We have also seen examples of marketing budgets with money left on the table at the end of quarter (we call these blocked budgets). In these cases, marketing has failed in spending planned $$ which does not say much about their planning skills, and more worryingly the return from those $ is lost forever (as most organisations have fixed fiscal calendars by which point money has to be consumed). Some marketers try to avoid losing these blocked budgets by parking them with a supplier maybe an agency which can lead to rushed ill thought through activities that fail to deliver the necessary returns.

The point here is that marketers need to have visibility of their budgets in terms of how quickly they are consuming them (what costs that have incurred) and what they have left to spend. In our experience there are some important variables that budget owners need to have at their fingertips…

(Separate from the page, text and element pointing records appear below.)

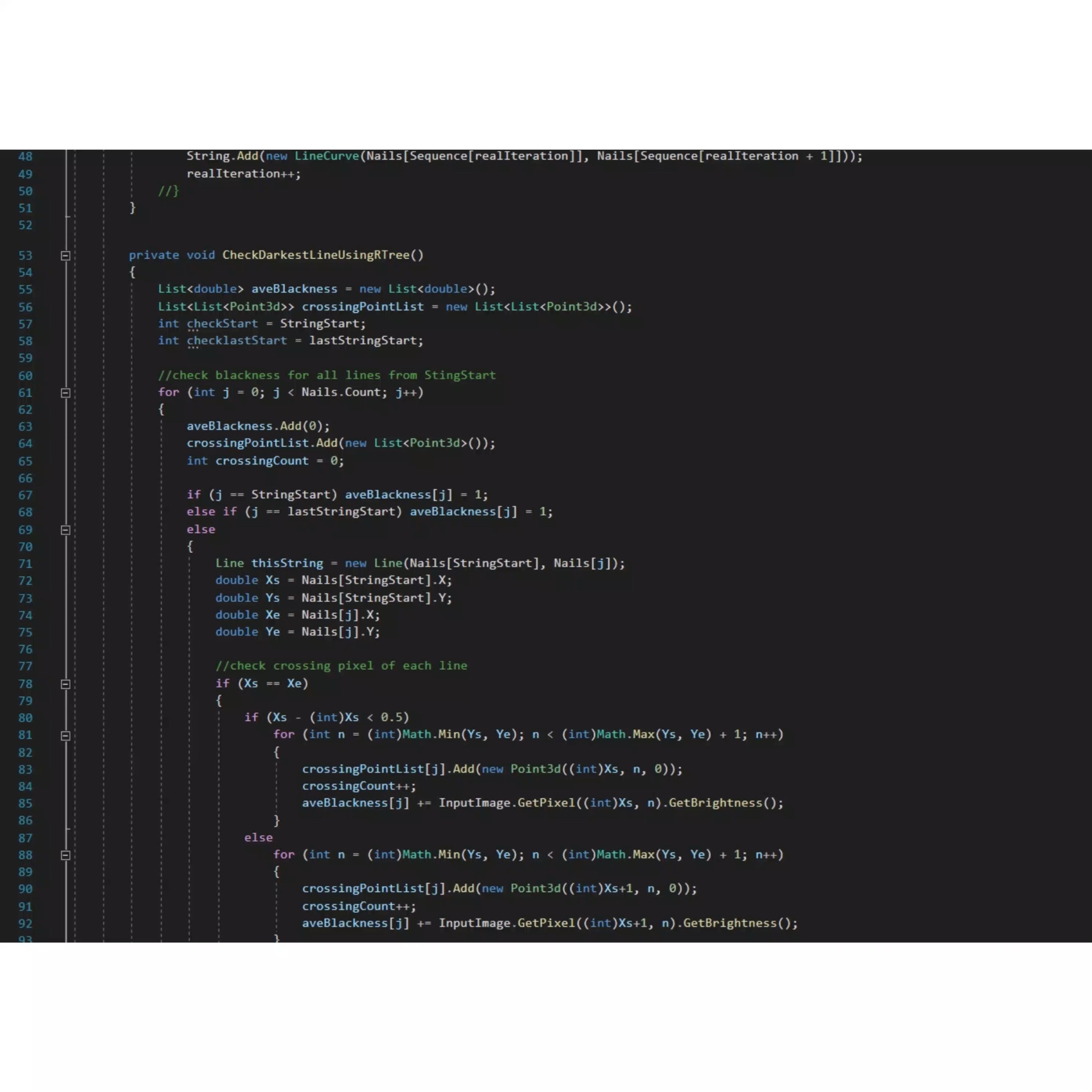The width and height of the screenshot is (1092, 1092).
Task: Click line number 71 in the gutter
Action: click(25, 564)
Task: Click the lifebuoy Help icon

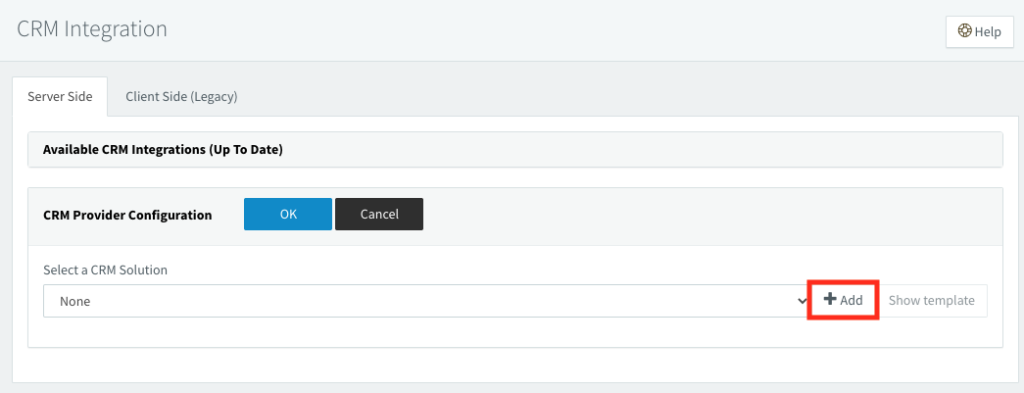Action: coord(965,31)
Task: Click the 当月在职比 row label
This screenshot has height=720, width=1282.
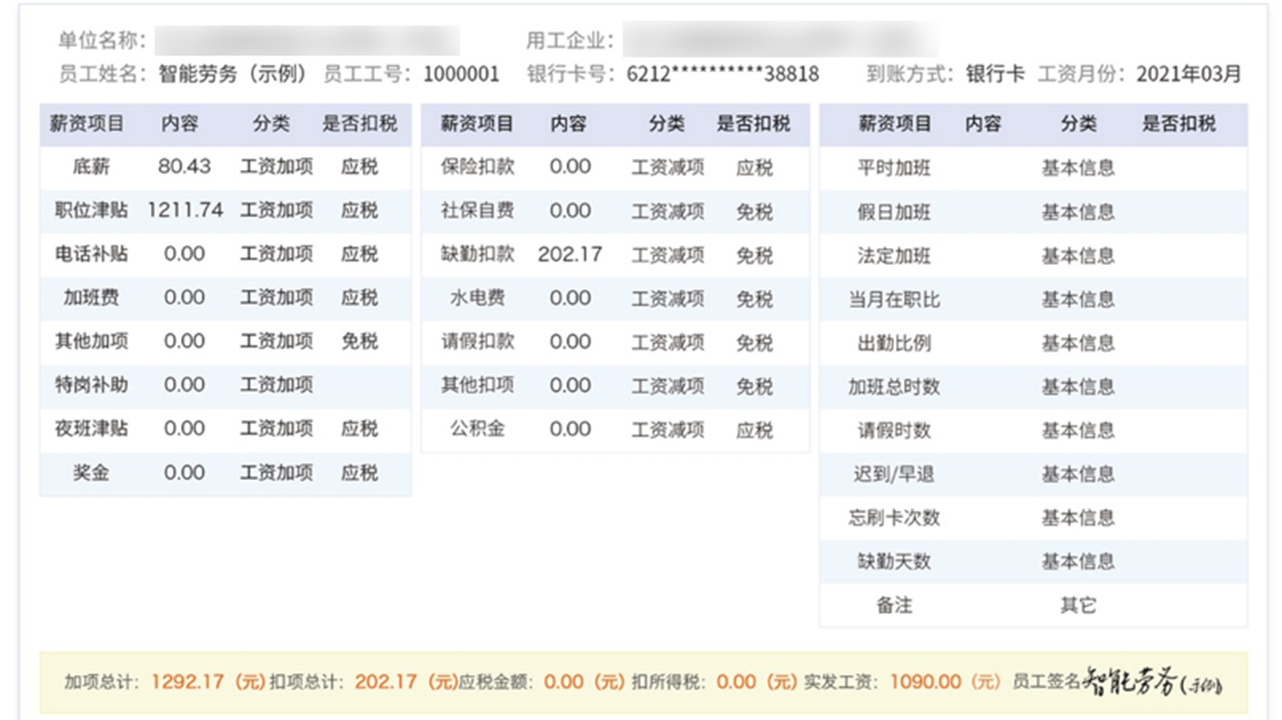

  • Days completed in the current budget period % (so number of days through the quarter divided by the number of days in the quarter)
  • Budget allocated & committed % (this is budget that has been allocated but could be withdrawn and not spent, and budget that is committed – i.e. cannot be unspent, calculated as budget allocated plus budget committed in the quarter divided by the total budget in the quarter)
  • Budget committed % (this is budget that is committed – i.e. cannot be unspent, calculated as budget committed in the quarter divided by the total budget in the quarter)

With these values you can determine what we term, “budget consumption rates” (BCR). These values inform you whether you are spending funds faster or slower than the days available in the budget period. So, in more detail…

  • Budget Consumption Rate (%) – so (2) minus (1), when a negative % equates to an under spend and a positive % equates to overspend
  • Committed Budget Consumption Rate (%) – so (3) minus (1), when a negative % equates to an under spend and a positive % equates to overspend

Most businesses we talk to do not have the systems or processes in place to have this information available to them in real time. So, in many instances this analysis can only be completed after the event (normally 1 or 2 months after).

The other variable to put into this analysis is the planned outcome, normally planned sales revenue for the quarter (but it could be # of opportunities etc). In this way not only can budget over and underspends be understood, marketers can also make decisions to curtail spends that are not committed in a timely way should sales revenues not be where they should be in the quarter. We will talk more about this in a future blog.

The key to understanding where you stand in your budget cycle is the ability to track budget spend (committed and allocated) near to real time. This means capturing costs rapidly and having them in a single repository. In this way, headline lead measures like Budget Consumption Rates can be calculated enabling marketing leaders to truly have their fingers on the pulse of marketing.